Aim of the task
When you repeat the listing, keep every character as it is.

Dataset records
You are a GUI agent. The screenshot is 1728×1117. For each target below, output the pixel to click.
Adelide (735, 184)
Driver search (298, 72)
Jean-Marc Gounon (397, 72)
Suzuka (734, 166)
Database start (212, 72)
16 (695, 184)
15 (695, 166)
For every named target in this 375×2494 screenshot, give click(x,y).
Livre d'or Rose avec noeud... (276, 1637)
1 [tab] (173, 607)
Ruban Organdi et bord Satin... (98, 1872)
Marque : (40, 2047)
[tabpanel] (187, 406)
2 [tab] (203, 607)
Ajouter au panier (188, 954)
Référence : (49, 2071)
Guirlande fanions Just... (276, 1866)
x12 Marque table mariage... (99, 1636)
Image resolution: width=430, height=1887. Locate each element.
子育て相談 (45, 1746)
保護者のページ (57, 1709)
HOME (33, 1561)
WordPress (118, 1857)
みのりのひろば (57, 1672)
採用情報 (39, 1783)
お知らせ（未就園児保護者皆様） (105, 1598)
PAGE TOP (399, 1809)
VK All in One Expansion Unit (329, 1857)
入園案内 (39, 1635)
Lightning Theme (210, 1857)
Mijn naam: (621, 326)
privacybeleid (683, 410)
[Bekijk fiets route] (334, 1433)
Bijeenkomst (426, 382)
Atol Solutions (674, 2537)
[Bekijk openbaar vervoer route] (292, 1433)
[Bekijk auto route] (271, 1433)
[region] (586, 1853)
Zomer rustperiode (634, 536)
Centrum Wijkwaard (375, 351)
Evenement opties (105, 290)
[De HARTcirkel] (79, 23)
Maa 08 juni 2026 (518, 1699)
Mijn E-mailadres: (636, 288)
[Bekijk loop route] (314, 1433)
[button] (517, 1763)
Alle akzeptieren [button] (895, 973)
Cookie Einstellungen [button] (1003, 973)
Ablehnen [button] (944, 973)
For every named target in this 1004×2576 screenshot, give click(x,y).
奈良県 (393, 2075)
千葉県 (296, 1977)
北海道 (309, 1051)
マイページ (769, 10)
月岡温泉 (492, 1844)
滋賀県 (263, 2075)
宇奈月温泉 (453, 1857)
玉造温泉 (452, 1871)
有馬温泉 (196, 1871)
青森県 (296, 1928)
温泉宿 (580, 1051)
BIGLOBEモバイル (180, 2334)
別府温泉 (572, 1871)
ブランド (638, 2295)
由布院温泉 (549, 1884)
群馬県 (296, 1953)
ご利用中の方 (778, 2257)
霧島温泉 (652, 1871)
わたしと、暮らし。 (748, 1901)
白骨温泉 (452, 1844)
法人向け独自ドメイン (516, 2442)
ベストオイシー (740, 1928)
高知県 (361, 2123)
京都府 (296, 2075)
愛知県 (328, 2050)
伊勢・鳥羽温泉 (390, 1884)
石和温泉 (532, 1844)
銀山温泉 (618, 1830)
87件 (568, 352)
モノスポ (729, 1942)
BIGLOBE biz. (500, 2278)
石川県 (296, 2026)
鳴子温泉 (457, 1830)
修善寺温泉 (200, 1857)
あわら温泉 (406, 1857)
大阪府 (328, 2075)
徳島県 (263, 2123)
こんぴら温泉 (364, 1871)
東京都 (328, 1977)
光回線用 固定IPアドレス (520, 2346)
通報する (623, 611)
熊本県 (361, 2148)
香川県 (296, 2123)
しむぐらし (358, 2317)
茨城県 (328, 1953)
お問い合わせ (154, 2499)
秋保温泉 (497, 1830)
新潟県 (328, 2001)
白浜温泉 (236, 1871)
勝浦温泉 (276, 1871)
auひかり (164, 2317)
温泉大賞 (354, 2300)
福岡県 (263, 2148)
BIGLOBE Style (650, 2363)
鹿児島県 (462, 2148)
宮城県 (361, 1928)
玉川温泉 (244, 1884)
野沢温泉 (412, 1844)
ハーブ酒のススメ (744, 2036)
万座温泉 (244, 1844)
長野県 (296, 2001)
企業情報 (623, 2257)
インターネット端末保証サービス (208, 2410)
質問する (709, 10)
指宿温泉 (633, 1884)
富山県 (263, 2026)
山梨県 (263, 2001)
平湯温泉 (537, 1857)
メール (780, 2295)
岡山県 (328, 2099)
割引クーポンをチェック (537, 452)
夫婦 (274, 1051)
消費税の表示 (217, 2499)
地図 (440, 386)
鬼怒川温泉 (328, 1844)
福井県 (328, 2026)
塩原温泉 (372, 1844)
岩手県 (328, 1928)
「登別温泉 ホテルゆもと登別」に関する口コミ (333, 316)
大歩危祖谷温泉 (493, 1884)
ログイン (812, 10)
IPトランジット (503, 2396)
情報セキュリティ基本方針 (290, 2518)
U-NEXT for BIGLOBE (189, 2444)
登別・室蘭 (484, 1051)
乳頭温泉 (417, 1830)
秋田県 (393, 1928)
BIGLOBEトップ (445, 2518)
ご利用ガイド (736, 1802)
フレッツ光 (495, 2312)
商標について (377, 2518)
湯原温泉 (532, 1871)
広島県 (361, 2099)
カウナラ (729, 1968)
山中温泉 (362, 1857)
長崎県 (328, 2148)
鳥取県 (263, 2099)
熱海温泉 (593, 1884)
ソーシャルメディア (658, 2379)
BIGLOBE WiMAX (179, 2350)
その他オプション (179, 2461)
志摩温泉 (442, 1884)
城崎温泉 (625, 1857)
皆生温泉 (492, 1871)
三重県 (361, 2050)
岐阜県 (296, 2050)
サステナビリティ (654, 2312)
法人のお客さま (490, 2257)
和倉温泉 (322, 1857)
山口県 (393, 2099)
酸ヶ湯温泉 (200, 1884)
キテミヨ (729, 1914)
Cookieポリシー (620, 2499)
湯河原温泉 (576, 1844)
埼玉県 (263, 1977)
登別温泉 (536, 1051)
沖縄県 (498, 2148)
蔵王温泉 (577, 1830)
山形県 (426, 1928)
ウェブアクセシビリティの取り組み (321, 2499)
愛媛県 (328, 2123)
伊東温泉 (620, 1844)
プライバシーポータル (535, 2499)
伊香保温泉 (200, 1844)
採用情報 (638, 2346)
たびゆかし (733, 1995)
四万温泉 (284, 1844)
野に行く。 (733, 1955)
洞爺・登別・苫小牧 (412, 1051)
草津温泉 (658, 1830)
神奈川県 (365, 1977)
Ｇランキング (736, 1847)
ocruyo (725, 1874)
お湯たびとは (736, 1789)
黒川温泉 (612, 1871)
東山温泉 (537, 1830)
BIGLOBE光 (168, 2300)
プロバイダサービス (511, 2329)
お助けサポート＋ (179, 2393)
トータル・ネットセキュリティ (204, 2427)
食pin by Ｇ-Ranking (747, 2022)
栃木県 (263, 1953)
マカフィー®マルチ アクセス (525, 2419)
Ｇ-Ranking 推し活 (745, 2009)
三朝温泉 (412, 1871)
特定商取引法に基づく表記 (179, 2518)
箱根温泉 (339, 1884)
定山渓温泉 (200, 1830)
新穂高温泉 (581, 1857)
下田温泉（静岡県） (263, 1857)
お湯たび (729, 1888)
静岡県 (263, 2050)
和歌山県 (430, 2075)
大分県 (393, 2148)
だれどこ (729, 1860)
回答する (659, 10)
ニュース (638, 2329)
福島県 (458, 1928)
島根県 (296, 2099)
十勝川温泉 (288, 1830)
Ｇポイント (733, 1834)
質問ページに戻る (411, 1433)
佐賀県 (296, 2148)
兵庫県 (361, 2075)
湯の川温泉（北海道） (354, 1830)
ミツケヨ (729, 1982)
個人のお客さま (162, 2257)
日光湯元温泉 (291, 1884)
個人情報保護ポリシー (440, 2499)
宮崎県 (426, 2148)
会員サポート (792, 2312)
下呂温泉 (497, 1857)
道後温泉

Problem solution
You are a GUI agent. The screenshot is 1728×1117. For each target below, output the pixel to click.
Adelide (735, 184)
Driver search (298, 72)
Jean-Marc Gounon (397, 72)
Suzuka (734, 166)
Database start (212, 72)
16 (695, 184)
15 (695, 166)
For every named target in this 375×2494 screenshot, give click(x,y).
Livre d'or Rose avec noeud... (276, 1637)
1 [tab] (173, 607)
Ruban Organdi et bord Satin... (98, 1872)
Marque : (40, 2047)
[tabpanel] (187, 406)
2 [tab] (203, 607)
Ajouter au panier (188, 954)
Référence : (49, 2071)
Guirlande fanions Just... (276, 1866)
x12 Marque table mariage... (99, 1636)
Image resolution: width=430, height=1887. Locate each element.
子育て相談 (45, 1746)
保護者のページ (57, 1709)
HOME (33, 1561)
WordPress (118, 1857)
みのりのひろば (57, 1672)
採用情報 (39, 1783)
お知らせ（未就園児保護者皆様） (105, 1598)
PAGE TOP (399, 1809)
VK All in One Expansion Unit (329, 1857)
入園案内 (39, 1635)
Lightning Theme (210, 1857)
Mijn naam: (621, 326)
privacybeleid (683, 410)
[Bekijk fiets route] (334, 1433)
Bijeenkomst (426, 382)
Atol Solutions (674, 2537)
[Bekijk openbaar vervoer route] (292, 1433)
[Bekijk auto route] (271, 1433)
[region] (586, 1853)
Zomer rustperiode (634, 536)
Centrum Wijkwaard (375, 351)
Evenement opties (105, 290)
[De HARTcirkel] (79, 23)
Maa 08 juni 2026 (518, 1699)
Mijn E-mailadres: (636, 288)
[Bekijk loop route] (314, 1433)
[button] (517, 1763)
Alle akzeptieren [button] (895, 973)
Cookie Einstellungen [button] (1003, 973)
Ablehnen [button] (944, 973)
For every named target in this 1004×2576 screenshot, give click(x,y).
奈良県 (393, 2075)
千葉県 (296, 1977)
北海道 (309, 1051)
マイページ (769, 10)
月岡温泉 (492, 1844)
滋賀県 (263, 2075)
宇奈月温泉 (453, 1857)
玉造温泉 (452, 1871)
有馬温泉 (196, 1871)
青森県 (296, 1928)
温泉宿 (580, 1051)
BIGLOBEモバイル (180, 2334)
別府温泉 (572, 1871)
ブランド (638, 2295)
由布院温泉 (549, 1884)
群馬県 (296, 1953)
ご利用中の方 (778, 2257)
霧島温泉 (652, 1871)
わたしと、暮らし。 (748, 1901)
白骨温泉 (452, 1844)
法人向け独自ドメイン (516, 2442)
ベストオイシー (740, 1928)
高知県 (361, 2123)
京都府 (296, 2075)
愛知県 (328, 2050)
伊勢・鳥羽温泉 (390, 1884)
石和温泉 (532, 1844)
銀山温泉 (618, 1830)
87件 (568, 352)
モノスポ (729, 1942)
BIGLOBE biz. (500, 2278)
石川県 (296, 2026)
鳴子温泉 (457, 1830)
修善寺温泉 (200, 1857)
あわら温泉 (406, 1857)
大阪府 (328, 2075)
徳島県 (263, 2123)
こんぴら温泉 (364, 1871)
東京都 (328, 1977)
光回線用 固定IPアドレス (520, 2346)
通報する (623, 611)
熊本県 (361, 2148)
香川県 (296, 2123)
しむぐらし (358, 2317)
茨城県 (328, 1953)
お問い合わせ (154, 2499)
秋保温泉 (497, 1830)
新潟県 (328, 2001)
白浜温泉 (236, 1871)
勝浦温泉 (276, 1871)
auひかり (164, 2317)
温泉大賞 (354, 2300)
福岡県 (263, 2148)
BIGLOBE Style (650, 2363)
鹿児島県 (462, 2148)
宮城県 (361, 1928)
玉川温泉 (244, 1884)
野沢温泉 (412, 1844)
ハーブ酒のススメ (744, 2036)
万座温泉 (244, 1844)
長野県 (296, 2001)
企業情報 (623, 2257)
インターネット端末保証サービス (208, 2410)
質問する (709, 10)
指宿温泉 (633, 1884)
富山県 (263, 2026)
山梨県 (263, 2001)
平湯温泉 (537, 1857)
メール (780, 2295)
岡山県 (328, 2099)
割引クーポンをチェック (537, 452)
夫婦 (274, 1051)
消費税の表示 (217, 2499)
地図 (440, 386)
鬼怒川温泉 (328, 1844)
福井県 (328, 2026)
塩原温泉 (372, 1844)
岩手県 (328, 1928)
「登別温泉 ホテルゆもと登別」に関する口コミ (333, 316)
大歩危祖谷温泉 (493, 1884)
ログイン (812, 10)
IPトランジット (503, 2396)
情報セキュリティ基本方針 (290, 2518)
U-NEXT for BIGLOBE (189, 2444)
登別・室蘭 (484, 1051)
乳頭温泉 (417, 1830)
秋田県 (393, 1928)
BIGLOBEトップ (445, 2518)
ご利用ガイド (736, 1802)
フレッツ光 (495, 2312)
商標について (377, 2518)
湯原温泉 (532, 1871)
広島県 (361, 2099)
カウナラ (729, 1968)
山中温泉 (362, 1857)
長崎県 (328, 2148)
鳥取県 (263, 2099)
熱海温泉 (593, 1884)
ソーシャルメディア (658, 2379)
BIGLOBE WiMAX (179, 2350)
その他オプション (179, 2461)
志摩温泉 (442, 1884)
城崎温泉 (625, 1857)
皆生温泉 (492, 1871)
三重県 (361, 2050)
岐阜県 (296, 2050)
サステナビリティ (654, 2312)
法人のお客さま (490, 2257)
和倉温泉 (322, 1857)
山口県 (393, 2099)
酸ヶ湯温泉 (200, 1884)
キテミヨ (729, 1914)
Cookieポリシー (620, 2499)
湯河原温泉 (576, 1844)
埼玉県 (263, 1977)
登別温泉 (536, 1051)
沖縄県 (498, 2148)
蔵王温泉 (577, 1830)
山形県 (426, 1928)
ウェブアクセシビリティの取り組み (321, 2499)
愛媛県 (328, 2123)
伊東温泉 (620, 1844)
プライバシーポータル (535, 2499)
伊香保温泉 (200, 1844)
採用情報 (638, 2346)
たびゆかし (733, 1995)
四万温泉 (284, 1844)
野に行く。 (733, 1955)
洞爺・登別・苫小牧 (412, 1051)
草津温泉 (658, 1830)
神奈川県 (365, 1977)
Ｇランキング (736, 1847)
ocruyo (725, 1874)
お湯たびとは (736, 1789)
黒川温泉 (612, 1871)
東山温泉 (537, 1830)
BIGLOBE光 (168, 2300)
プロバイダサービス (511, 2329)
お助けサポート＋ (179, 2393)
トータル・ネットセキュリティ (204, 2427)
食pin by Ｇ-Ranking (747, 2022)
栃木県 (263, 1953)
マカフィー®マルチ アクセス (525, 2419)
Ｇ-Ranking 推し活 (745, 2009)
三朝温泉 (412, 1871)
特定商取引法に基づく表記 (179, 2518)
箱根温泉 (339, 1884)
定山渓温泉 (200, 1830)
新穂高温泉 (581, 1857)
下田温泉（静岡県） (263, 1857)
お湯たび (729, 1888)
静岡県 (263, 2050)
和歌山県 (430, 2075)
大分県 (393, 2148)
だれどこ (729, 1860)
回答する (659, 10)
ニュース (638, 2329)
福島県 (458, 1928)
島根県 (296, 2099)
十勝川温泉 (288, 1830)
Ｇポイント (733, 1834)
質問ページに戻る (411, 1433)
佐賀県 (296, 2148)
兵庫県 (361, 2075)
湯の川温泉（北海道） (354, 1830)
ミツケヨ (729, 1982)
個人のお客さま (162, 2257)
日光湯元温泉 (291, 1884)
個人情報保護ポリシー (440, 2499)
宮崎県 (426, 2148)
会員サポート (792, 2312)
下呂温泉 (497, 1857)
道後温泉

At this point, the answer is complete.